SFEIES24 Poster Presentations Diabetes & Metabolism (68 abstracts)
University of Limerick, Limerick, Ireland
Background: Understanding the frequency, length of stay, and costs of inpatient hospitalization for diabetes mellitus (DM) is crucial for effective healthcare planning. This study examines these factors for diabetes-related hospitalisations in Ireland.
Materials and Methods: A retrospective observational study was conducted using the National Hospital In-Patient Enquiry (HIPE) database. Non-coded hospitalisations and patients < 1 year were excluded. All ICD-10 hospital admissions with a principal or additional diagnosis of diabetes (E10, E11, E13, E14, O24) in 2022 were included. Hospitalisation rates, length of stay, and costs were analysed by demographic factors, Charlson comorbidity score (0, 1-2, and ≥3), and region. Age-standardised rates were determined using the European Standard Population from 2012.

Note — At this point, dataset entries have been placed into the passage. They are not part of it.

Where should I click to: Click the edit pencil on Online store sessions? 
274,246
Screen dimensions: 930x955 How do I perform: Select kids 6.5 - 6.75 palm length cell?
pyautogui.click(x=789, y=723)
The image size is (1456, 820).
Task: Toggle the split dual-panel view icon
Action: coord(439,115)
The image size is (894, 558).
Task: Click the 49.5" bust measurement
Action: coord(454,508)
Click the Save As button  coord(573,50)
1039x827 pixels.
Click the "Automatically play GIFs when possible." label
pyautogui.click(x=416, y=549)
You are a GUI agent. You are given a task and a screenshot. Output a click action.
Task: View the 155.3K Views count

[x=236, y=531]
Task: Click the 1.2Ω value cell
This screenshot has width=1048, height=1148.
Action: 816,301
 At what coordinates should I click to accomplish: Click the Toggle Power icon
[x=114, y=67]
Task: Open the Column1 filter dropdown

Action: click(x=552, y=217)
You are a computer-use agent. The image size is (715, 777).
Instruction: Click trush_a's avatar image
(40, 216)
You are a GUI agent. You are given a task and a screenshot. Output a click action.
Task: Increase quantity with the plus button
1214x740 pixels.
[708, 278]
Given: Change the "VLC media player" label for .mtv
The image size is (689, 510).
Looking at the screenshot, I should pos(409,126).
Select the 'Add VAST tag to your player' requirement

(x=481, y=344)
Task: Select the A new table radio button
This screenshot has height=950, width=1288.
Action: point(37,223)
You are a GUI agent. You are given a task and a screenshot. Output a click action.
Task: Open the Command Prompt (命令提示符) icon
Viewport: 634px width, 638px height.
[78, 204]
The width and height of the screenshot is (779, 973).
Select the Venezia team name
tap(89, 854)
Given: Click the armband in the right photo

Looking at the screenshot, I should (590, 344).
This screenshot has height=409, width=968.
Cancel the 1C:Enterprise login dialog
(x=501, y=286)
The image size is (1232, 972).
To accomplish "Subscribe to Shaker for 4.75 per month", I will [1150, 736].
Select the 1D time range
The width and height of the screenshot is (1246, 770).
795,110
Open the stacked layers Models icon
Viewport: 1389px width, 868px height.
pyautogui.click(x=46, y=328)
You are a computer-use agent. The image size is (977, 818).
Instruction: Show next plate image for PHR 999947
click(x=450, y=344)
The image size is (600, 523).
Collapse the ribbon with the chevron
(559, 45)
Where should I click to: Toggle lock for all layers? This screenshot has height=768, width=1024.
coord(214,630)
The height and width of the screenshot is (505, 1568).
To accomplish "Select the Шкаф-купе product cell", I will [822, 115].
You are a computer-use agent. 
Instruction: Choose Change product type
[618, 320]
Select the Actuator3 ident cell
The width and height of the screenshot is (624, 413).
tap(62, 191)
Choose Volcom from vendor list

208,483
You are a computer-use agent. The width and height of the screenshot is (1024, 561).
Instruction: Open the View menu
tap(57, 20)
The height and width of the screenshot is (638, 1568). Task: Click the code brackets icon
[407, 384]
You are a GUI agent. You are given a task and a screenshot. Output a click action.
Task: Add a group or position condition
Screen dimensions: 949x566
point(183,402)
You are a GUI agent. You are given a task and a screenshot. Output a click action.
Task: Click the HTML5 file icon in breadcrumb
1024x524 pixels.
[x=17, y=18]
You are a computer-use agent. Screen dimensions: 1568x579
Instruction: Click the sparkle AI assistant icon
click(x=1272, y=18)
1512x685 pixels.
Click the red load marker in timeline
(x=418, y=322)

Results: In 2022, 8.6% of all coded hospitalisations in Ireland (146,362 out of 1,711,564) recorded diabetes as a principal or additional diagnosis, costing C= 601 million. Of the 10,511 hospitalisations with diabetes as the principal diagnosis, 58.5% were due to type 2 diabetes, 28.4% to type 1 diabetes, 12.7% to gestational diabetes, and 0.2% to other or unspecified diabetes. The average length of stay was 4.9 days, increasing from 3.9 to 9.2 days with rising Charlson Comorbidity score. Hospital admissions, length of stay, and costs rose with increasing comorbidity burden. Common complications included kidney, eye, neurological, and circulatory issues. Males had higher complication rates than females: 1.9 times higher for kidney, 1.8 times for eye, 3.6 times for circulatory, and 1.9 times for neurological complications. DM hospitalisation rates were higher in males and increased with age. Rates varied significantly across regions, being lowest in the South West and highest in the Midland region (P < 0.01).
Conclusion: Diabetes mellitus significantly impacts healthcare utilisation and costs in Ireland. Older patients with higher comorbidity burdens have longer hospital stays and higher resource use. Demographic and regional disparities highlight the need for targeted health planning and interventions.